Your answer consists of the lines in the data that contain "computer". Copy each of them.

*** DATA EXCERPTS ***

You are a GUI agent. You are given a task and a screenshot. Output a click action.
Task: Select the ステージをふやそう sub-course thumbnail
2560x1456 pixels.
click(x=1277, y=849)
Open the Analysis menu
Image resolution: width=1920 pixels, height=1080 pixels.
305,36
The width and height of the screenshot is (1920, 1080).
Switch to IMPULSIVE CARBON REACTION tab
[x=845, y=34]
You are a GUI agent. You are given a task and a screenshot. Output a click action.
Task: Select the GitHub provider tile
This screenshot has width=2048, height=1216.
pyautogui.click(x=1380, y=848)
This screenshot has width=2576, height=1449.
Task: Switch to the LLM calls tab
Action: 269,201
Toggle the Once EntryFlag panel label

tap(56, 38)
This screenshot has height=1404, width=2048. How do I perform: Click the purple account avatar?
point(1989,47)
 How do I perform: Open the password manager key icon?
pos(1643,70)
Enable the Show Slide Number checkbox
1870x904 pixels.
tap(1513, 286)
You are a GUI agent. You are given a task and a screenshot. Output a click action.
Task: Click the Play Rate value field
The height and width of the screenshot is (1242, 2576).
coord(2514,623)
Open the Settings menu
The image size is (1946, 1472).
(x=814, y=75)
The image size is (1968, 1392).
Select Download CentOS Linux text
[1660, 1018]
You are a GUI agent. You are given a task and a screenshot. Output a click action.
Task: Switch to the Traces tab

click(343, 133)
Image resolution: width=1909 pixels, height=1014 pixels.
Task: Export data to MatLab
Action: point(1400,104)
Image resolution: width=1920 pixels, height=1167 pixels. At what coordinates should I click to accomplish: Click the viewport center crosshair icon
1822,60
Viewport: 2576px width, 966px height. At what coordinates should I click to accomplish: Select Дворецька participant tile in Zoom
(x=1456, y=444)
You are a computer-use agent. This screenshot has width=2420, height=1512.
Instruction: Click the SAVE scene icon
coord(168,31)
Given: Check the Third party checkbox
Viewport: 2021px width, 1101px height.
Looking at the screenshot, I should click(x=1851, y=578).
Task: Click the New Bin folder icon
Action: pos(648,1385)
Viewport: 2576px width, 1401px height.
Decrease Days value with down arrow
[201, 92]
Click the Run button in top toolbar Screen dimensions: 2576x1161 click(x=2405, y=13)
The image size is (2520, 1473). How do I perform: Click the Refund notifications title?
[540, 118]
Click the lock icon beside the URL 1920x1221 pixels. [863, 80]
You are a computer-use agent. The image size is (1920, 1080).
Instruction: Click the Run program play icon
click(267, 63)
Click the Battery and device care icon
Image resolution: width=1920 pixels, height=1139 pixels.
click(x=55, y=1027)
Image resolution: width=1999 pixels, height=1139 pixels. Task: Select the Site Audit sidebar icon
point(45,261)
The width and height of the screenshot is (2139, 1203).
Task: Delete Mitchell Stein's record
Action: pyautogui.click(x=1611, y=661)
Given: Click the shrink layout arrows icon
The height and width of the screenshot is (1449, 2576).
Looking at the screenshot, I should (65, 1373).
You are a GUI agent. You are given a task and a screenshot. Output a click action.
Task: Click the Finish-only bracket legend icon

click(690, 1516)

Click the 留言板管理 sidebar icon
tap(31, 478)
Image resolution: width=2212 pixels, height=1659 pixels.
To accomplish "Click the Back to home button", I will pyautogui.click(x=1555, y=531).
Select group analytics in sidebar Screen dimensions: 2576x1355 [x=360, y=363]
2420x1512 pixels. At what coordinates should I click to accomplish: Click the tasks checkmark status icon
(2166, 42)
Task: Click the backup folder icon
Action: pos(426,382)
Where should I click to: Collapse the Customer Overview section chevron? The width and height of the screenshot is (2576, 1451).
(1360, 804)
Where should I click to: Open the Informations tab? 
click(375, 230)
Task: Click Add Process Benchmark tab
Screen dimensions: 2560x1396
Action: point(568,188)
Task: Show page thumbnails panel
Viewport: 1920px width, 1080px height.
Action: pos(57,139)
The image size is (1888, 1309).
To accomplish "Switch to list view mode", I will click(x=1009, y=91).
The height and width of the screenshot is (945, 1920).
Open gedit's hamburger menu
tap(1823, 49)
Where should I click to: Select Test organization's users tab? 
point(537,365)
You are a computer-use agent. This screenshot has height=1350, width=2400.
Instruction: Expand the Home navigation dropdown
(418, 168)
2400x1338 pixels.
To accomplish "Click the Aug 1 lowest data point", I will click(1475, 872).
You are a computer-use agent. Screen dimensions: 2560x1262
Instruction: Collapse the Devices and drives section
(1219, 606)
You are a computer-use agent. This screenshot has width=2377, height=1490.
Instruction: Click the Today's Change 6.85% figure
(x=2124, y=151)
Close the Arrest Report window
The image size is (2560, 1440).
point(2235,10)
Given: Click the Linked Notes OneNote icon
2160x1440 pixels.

*** End of DATA EXCERPTS ***

> **TASK OUTPUT**
You are a computer-use agent. This screenshot has width=2420, height=1512.
You are a computer-use agent. The image size is (1920, 1080).
You are a computer-use agent. This screenshot has height=1350, width=2400.
You are a computer-use agent. Screen dimensions: 2560x1262
You are a computer-use agent. This screenshot has width=2377, height=1490.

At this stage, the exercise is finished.